The miners face dimming prospects for finding new jobs as the U.S. economy has all but stalled, according to recent jobs reports. Kentucky’s unemployment rate is 8.2 percent, same as the national rate.
Many Arch employees will be looking for opportunities to replace relatively high-wage jobs in a region of Kentucky where high unemployment rates haven’t budged in years, according to Bloomberg Businessweek News
"It's a tough, tough situation," said Jeff Whitehead, executive director of the Eastern Kentucky Workforce Investment Board, a nonprofit group that matches employers with people looking for work. "Eastern Kentucky doesn't have a real diverse economy."
Friday, Whitehead said approximately 1,500 miners have been laid off this year in a 23-county region in the heart of the eastern Kentucky coalfields. Word of a major layoff came Thursday, when Arch said it was cutting about 750 jobs in Kentucky, Virginia and West Virginia. Eastern Kentucky, with 600 jobs lost, bore the brunt of the cuts.
Coal miners in eastern Kentucky on average make up to $70,000 a year, according to Whitehead. There are not many jobs available that even come close to matching that income, he said.
"I just see no prospects for them at this time," said Knott County Judge-Executive Randy Thompson.
Arch, based out of St. Louis, stated the layoffs were necessary due to market pressures partially caused by the challenging regulatory environment that has pushed U.S. coal consumption to a 20-year low. Utilities are increasingly converting from coal to natural gas to generate electricity. The price of natural gas is going down as supplies grow.

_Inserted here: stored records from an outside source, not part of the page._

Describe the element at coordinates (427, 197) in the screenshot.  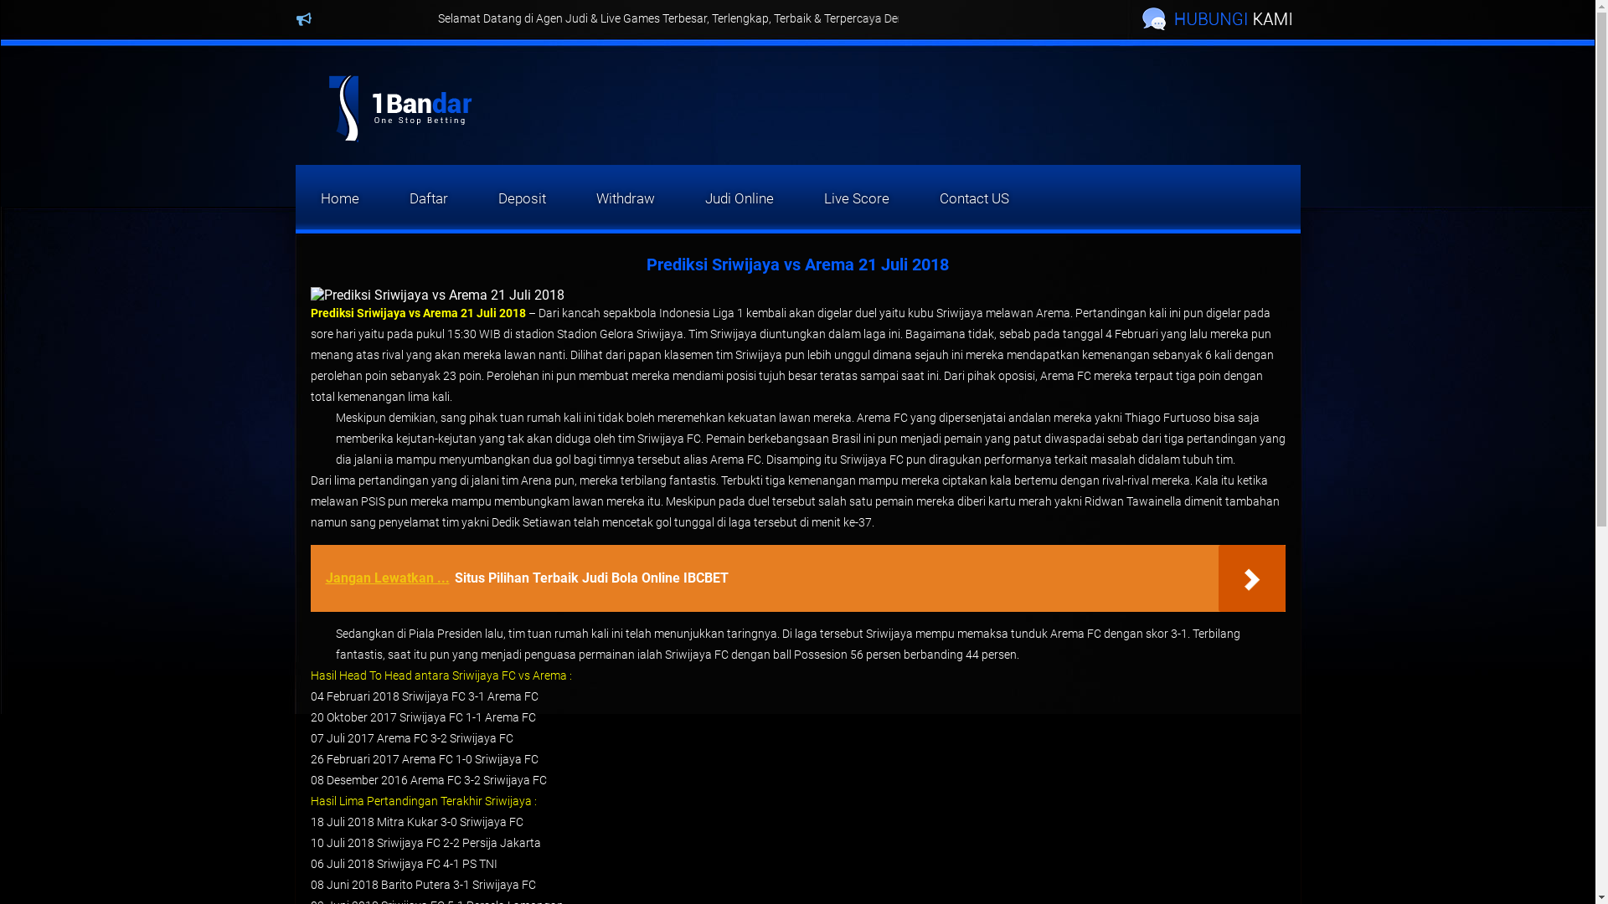
I see `'Daftar'` at that location.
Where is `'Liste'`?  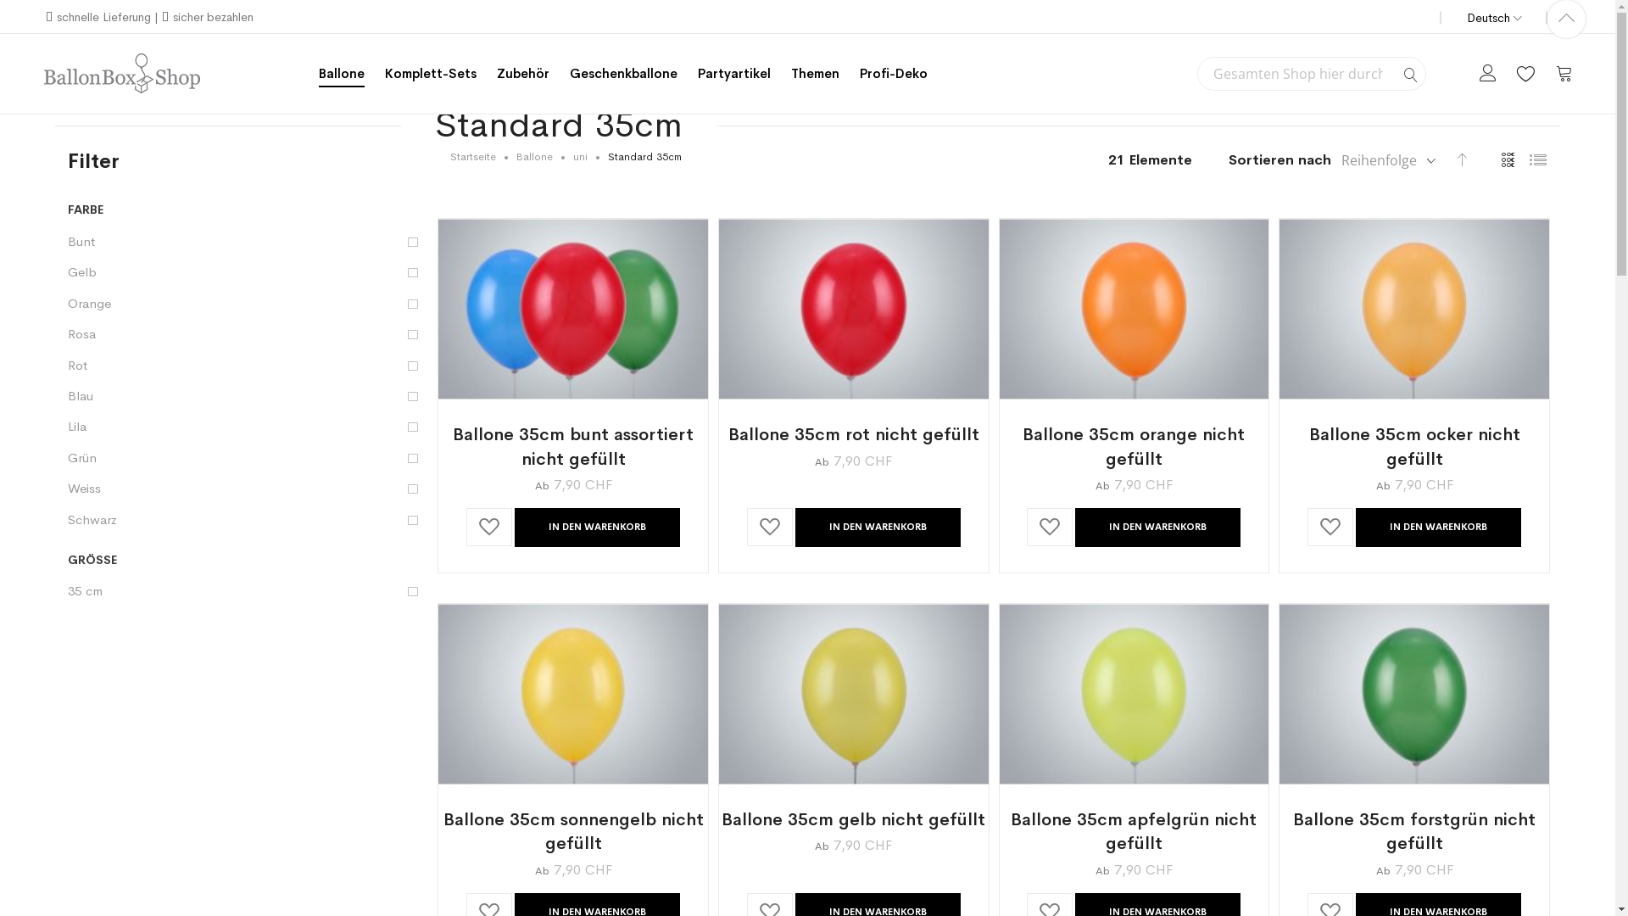
'Liste' is located at coordinates (1537, 160).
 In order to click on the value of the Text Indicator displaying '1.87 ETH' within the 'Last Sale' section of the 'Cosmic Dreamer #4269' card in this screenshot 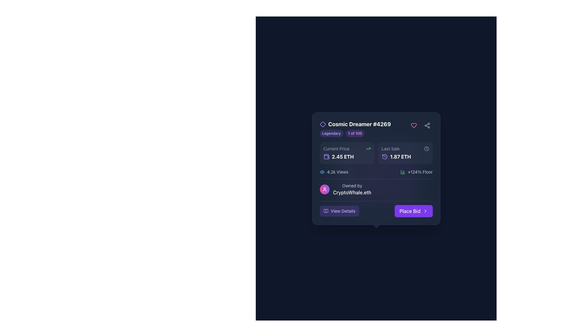, I will do `click(400, 156)`.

In Knott County and surrounding Appalachian Kentucky counties affected by Arch layoffs most non-mining jobs are small businesses that offer minimum wage or slightly higher, he said.
Knott County stands to lose about 250 jobs from the Arch cutbacks. The county had already lost another 250 or so mining jobs since last year and the amount of mining done there has greatly diminished.
Thompson worries that as mining jobs dwindle, the region could face another outmigration as people seek opportunities elsewhere.
"I see another exodus like we saw in the '60s and '70s from east Kentucky at that time to Detroit," he said. "Except there's no Detroit to go to because of the auto industry's decline. “I'm not sure what people are going to do."
Coal mining has been the only sizable industry in the Knott County, the jobless rate was 12.5 percent in May. The rate doesn't reflect people who have given up finding work, he said, estimating nearly one in five adults is out of work in the county.
The decline of coal production is as devastating as the loss of the Toyota plant would be to Georgetown in central Kentucky, said Thompson..
"Go in today and just say, 'All right, everybody is laid off' and see how that affects Georgetown," he said. "It becomes a ghost town. That's what's happened to Knott County."
Merchants in the area’s small towns will be hit hard by the latest round of layoffs.
Jeff Blair, a funeral home director in Knott County, said mining layoffs have caused more people to fall behind in paying off funeral bills as they try to scrape together enough money to pay for food and electricity, he said.
"We'll have people come in and say, 'Look, times have gotten hard. I've lost my job. I can't pay you guys.'"
Coal mining jobs in Kentucky have dropped from 17,800 in May 2009 to 15,600 last month, according to figures from the state Office of Employment and Training. In May 1992, the work force was 24,400.
Kentucky Gov. Steve Beshear said he was "extremely disappointed and disheartened" by the layoffs. He said the state will dispatch teams to assist displaced Arch workers in seeking new work or training to gain new skills.